(Work order): Please repeat exactly the lines from the one containing "This screenshot has height=484, width=836." through the last line of the records below, leaving out any pictures.

+++++

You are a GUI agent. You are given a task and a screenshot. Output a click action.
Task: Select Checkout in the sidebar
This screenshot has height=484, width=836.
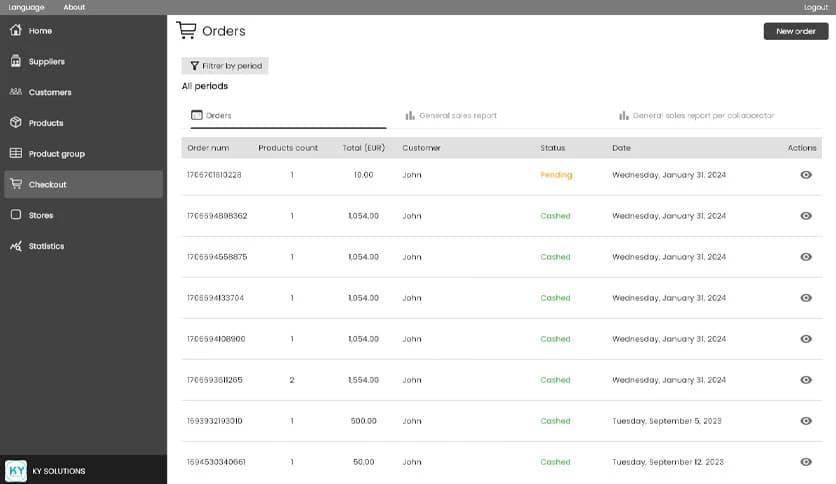[47, 185]
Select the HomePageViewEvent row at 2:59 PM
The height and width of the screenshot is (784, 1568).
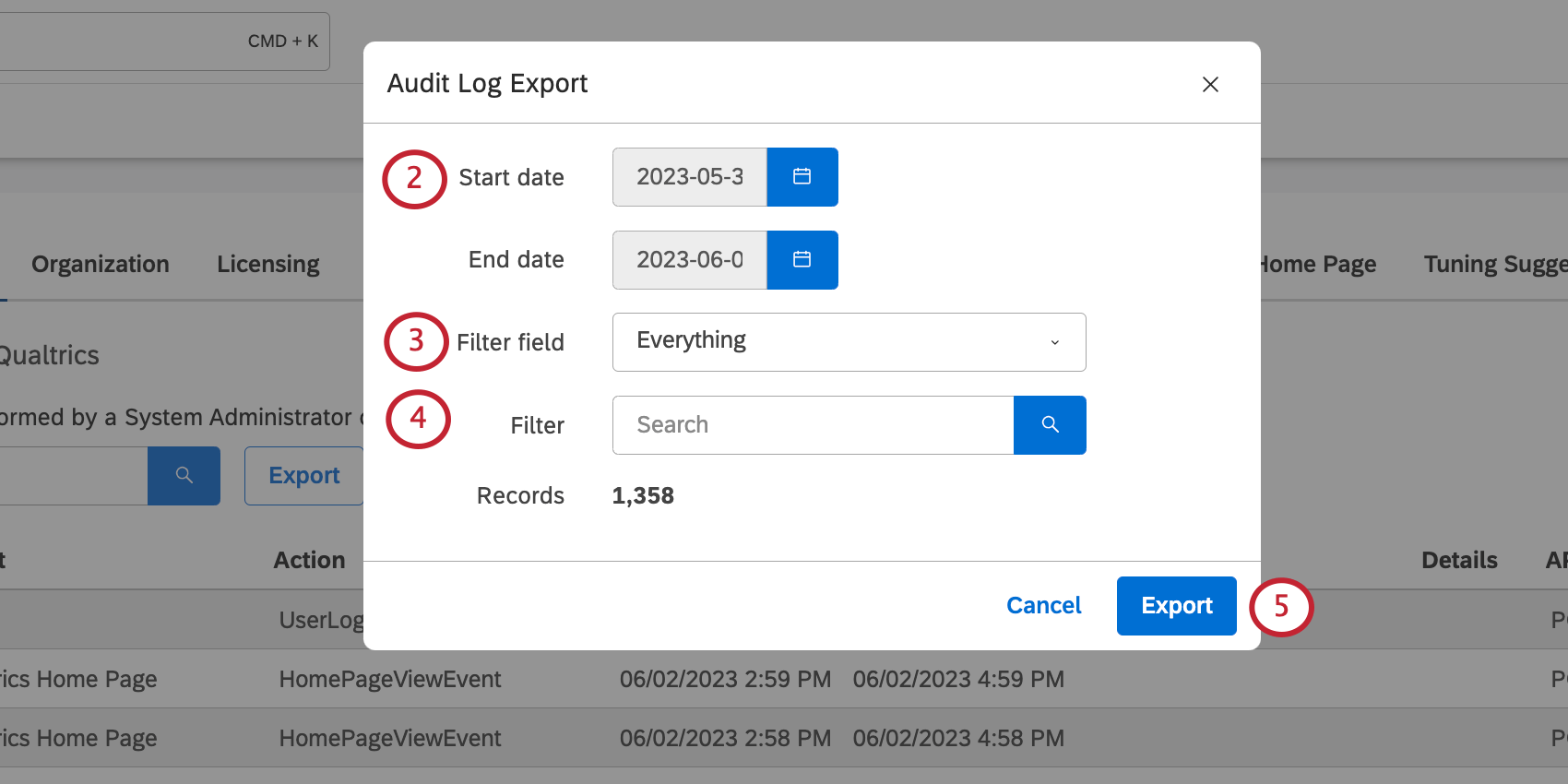click(x=390, y=680)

+++++

(Written solution):
This screenshot has height=484, width=836.
[47, 185]
Select the HomePageViewEvent row at 2:59 PM
The height and width of the screenshot is (784, 1568).
click(x=390, y=680)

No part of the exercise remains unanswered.